# What to work on:
Please print every record below exactly as it appears.

# Data records:
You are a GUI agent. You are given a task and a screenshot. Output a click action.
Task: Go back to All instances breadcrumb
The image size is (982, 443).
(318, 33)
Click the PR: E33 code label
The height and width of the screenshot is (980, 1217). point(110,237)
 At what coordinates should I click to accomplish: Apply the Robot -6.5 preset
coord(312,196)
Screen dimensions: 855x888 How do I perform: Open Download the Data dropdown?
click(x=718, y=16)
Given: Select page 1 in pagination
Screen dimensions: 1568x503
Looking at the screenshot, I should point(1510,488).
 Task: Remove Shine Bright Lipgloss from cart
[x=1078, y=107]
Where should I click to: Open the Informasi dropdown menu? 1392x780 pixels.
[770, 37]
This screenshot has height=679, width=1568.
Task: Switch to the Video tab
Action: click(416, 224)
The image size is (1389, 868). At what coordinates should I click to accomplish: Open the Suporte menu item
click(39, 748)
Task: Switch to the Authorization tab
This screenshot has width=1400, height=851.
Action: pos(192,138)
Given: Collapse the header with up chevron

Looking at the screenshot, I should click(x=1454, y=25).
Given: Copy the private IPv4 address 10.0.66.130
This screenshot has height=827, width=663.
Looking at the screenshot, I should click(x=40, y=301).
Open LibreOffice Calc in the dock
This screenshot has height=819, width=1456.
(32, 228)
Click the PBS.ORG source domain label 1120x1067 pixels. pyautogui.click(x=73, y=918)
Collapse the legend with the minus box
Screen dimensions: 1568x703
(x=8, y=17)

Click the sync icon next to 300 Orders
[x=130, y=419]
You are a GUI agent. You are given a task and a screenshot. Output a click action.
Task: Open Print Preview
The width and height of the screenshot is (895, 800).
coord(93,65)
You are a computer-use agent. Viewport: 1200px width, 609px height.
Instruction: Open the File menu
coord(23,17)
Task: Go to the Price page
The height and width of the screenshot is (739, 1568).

# Solution:
You are a GUI agent. You are given a task and a screenshot. Output a click action.
Task: Go back to All instances breadcrumb
The image size is (982, 443).
(318, 33)
Click the PR: E33 code label
The height and width of the screenshot is (980, 1217). point(110,237)
 At what coordinates should I click to accomplish: Apply the Robot -6.5 preset
coord(312,196)
Screen dimensions: 855x888 How do I perform: Open Download the Data dropdown?
click(x=718, y=16)
Given: Select page 1 in pagination
Screen dimensions: 1568x503
Looking at the screenshot, I should point(1510,488).
 Task: Remove Shine Bright Lipgloss from cart
[x=1078, y=107]
Where should I click to: Open the Informasi dropdown menu? 1392x780 pixels.
[770, 37]
This screenshot has height=679, width=1568.
Task: Switch to the Video tab
Action: click(416, 224)
The image size is (1389, 868). At what coordinates should I click to accomplish: Open the Suporte menu item
click(39, 748)
Task: Switch to the Authorization tab
This screenshot has width=1400, height=851.
Action: pos(192,138)
Given: Collapse the header with up chevron

Looking at the screenshot, I should click(x=1454, y=25).
Given: Copy the private IPv4 address 10.0.66.130
This screenshot has height=827, width=663.
Looking at the screenshot, I should click(x=40, y=301).
Open LibreOffice Calc in the dock
This screenshot has height=819, width=1456.
(32, 228)
Click the PBS.ORG source domain label 1120x1067 pixels. pyautogui.click(x=73, y=918)
Collapse the legend with the minus box
Screen dimensions: 1568x703
(x=8, y=17)

Click the sync icon next to 300 Orders
[x=130, y=419]
You are a GUI agent. You are given a task and a screenshot. Output a click action.
Task: Open Print Preview
The width and height of the screenshot is (895, 800).
coord(93,65)
You are a computer-use agent. Viewport: 1200px width, 609px height.
Instruction: Open the File menu
coord(23,17)
Task: Go to the Price page
The height and width of the screenshot is (739, 1568).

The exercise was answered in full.